The Princess Bride Page 91
Westley could barely suppress his smile.
He had felt no pain, not once, none. He had closed his eyes and taken his brain away. That was the secret. If you could take your brain away from the present and send it to where it could contemplate skin like wintry cream; well, let them enjoy themselves.
His revenge time would come.
Westley was living now most of all for Buttercup. But there was no denying that there was one more thing he wanted too.
His time…
Prince Humperdinck simply had no time. There seemed to be not one decision in all of Florin that one way or another didn’t eventually come heavily to rest upon his shoulders. Not only was he getting married, his country was having its five hundredth anniversary. Not only was he noodling around in his mind the best ways to get a war going, he also had to constantly have affection shining from his eyes. Every detail had to be met, and met correctly.
His father was just no help at all, refusing either to expire or stop mumbling (you thought his father was dead but that was in the fake-out, don’t forget—Morgenstern was just edging into the nightmare sequence, so don’t be confused) and start making sense. Queen Bella simply hovered around him, translating here and there, and it was with a shock that Prince Humperdinck realized, just twelve days before his wedding day, that he had neglected to set in motion the crucial Guilder section of his plan, so he called Yellin to the castle late one night.
Yellin was Chief of All Enforcement in Florin City, a job he had inherited from his father. (The albino keeper at the Zoo was Yellin’s first cousin, and together they formed the only pair of nonnobles the Prince could come close to trusting.)
“Your Highness,” Yellin said. He was small, but crafty, with darting eyes and slippery hands.
Prince Humperdinck came out from behind his desk.

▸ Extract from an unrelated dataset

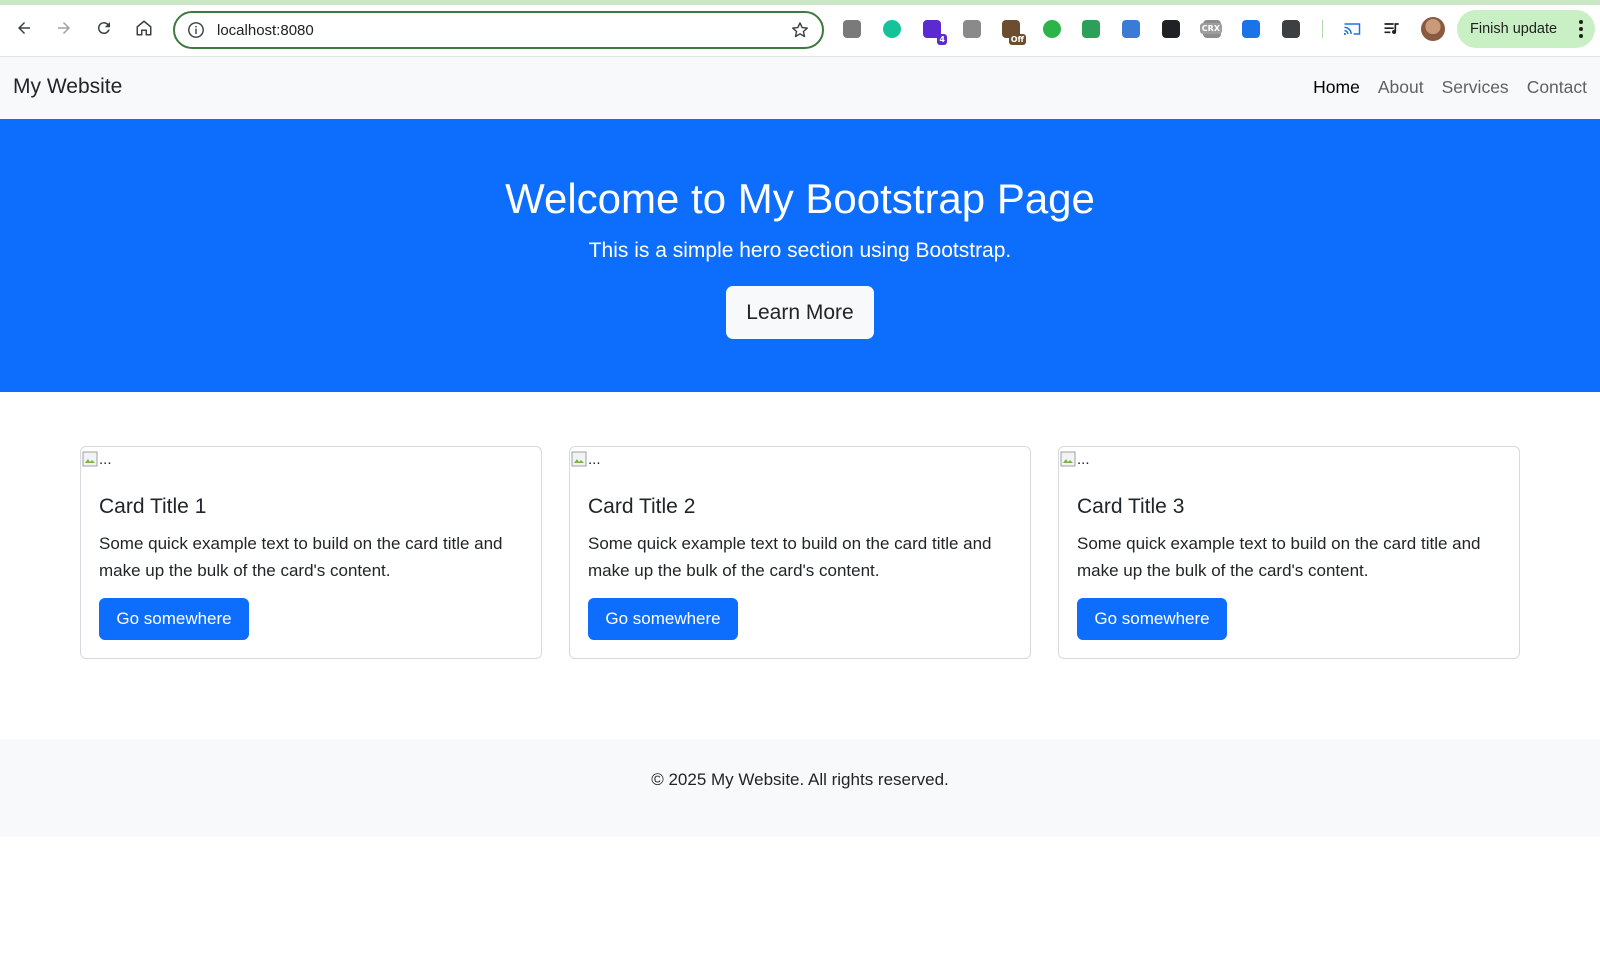 Image resolution: width=1600 pixels, height=959 pixels. I want to click on browser-toolbar: localhost:8080 4 Off CRX Finish update, so click(800, 28).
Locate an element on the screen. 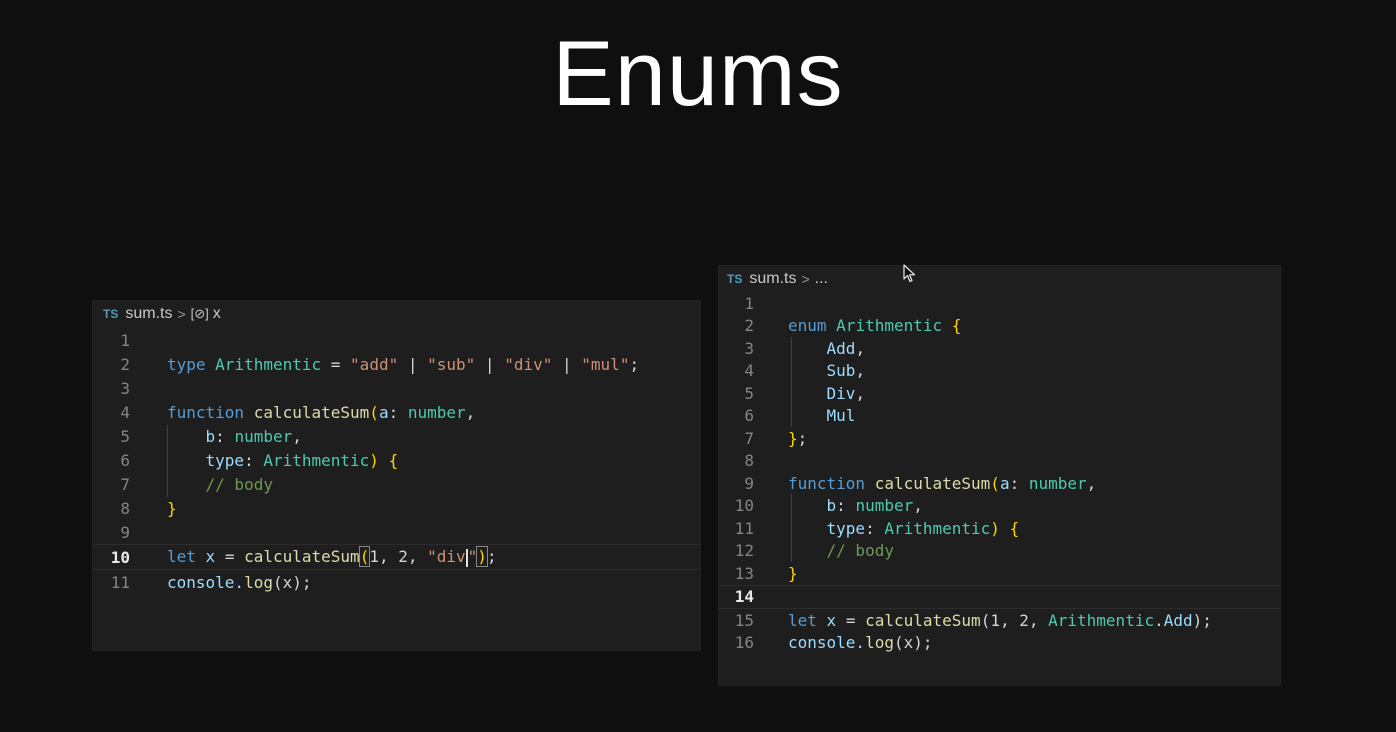 This screenshot has height=732, width=1396. code-line: 7 }; is located at coordinates (1000, 438).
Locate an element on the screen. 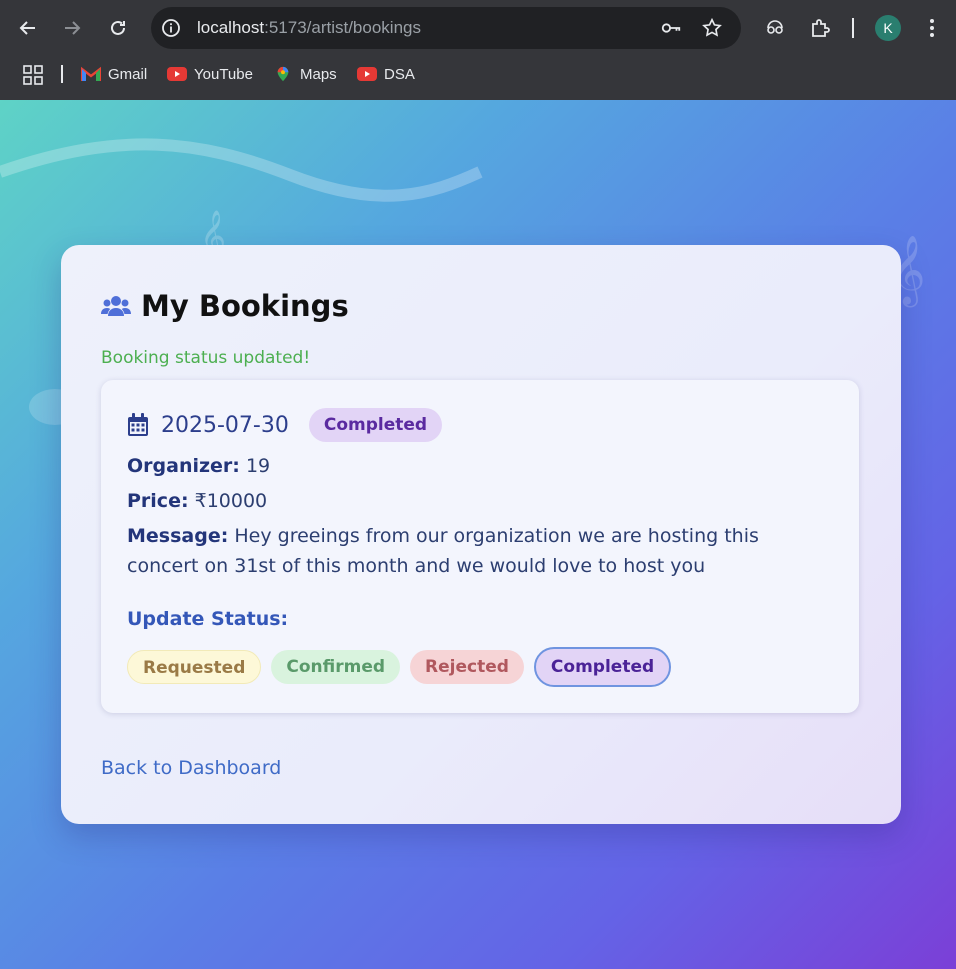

He moved close to Yellin and looked carefully around before saying, softly, “I have heard, from unimpeachable sources, that many men of Guilder have, of late, begun to infiltrate our Thieves Quarter. They are disguised as Florinese, and I am worried.”
“I have heard nothing of such a thing,” Yellin said.
“A prince has spies everywhere.”
“I understand,” said Yellin. “And you think, since the evidence points that they tried to kidnap your fiancée once, such a thing might happen again?”
“It’s a possibility.”
“I’ll close off the Thieves Quarter then,” Yellin said. “No one will enter and no one will leave.”
“Not good enough,” said the Prince. “I want the Thieves Quarter emptied and every villain jailed until I am safely on my honeymoon.” Yellin did not nod quickly enough, so the Prince said, “State your problem.”
“My men are not always too happy at the thought of entering the Thieves Quarter. Many of the thieves resist change.”
“Root them out. Form a brute squad. But get it done.”
“It takes at least a week to get a decent brute squad going,” Yellin said. “But that is time enough.” He bowed, and started to leave.
And that was when the scream began.
Yellin had heard many things in his life, but nothing quite so eerie as this: he was a brave man, but this sound frightened him. It was not human, but he could not guess the throat of the beast it came from. (It was actually a wild dog, on the first level of the Zoo, but no wild dog had ever shrieked like that before. But then, no wild dog had ever been put in the Machine.)
The sound grew in anguish, and it filled the night sky as it spread across the castle grounds, over the walls, even into the Great Square beyond.
It would not stop. It simply hung now below the sky, an audible reminder of the existence of agony. In the Great Square, half a dozen children screamed back at the night, trying to blot out the sound. Some wept, some only ran for home.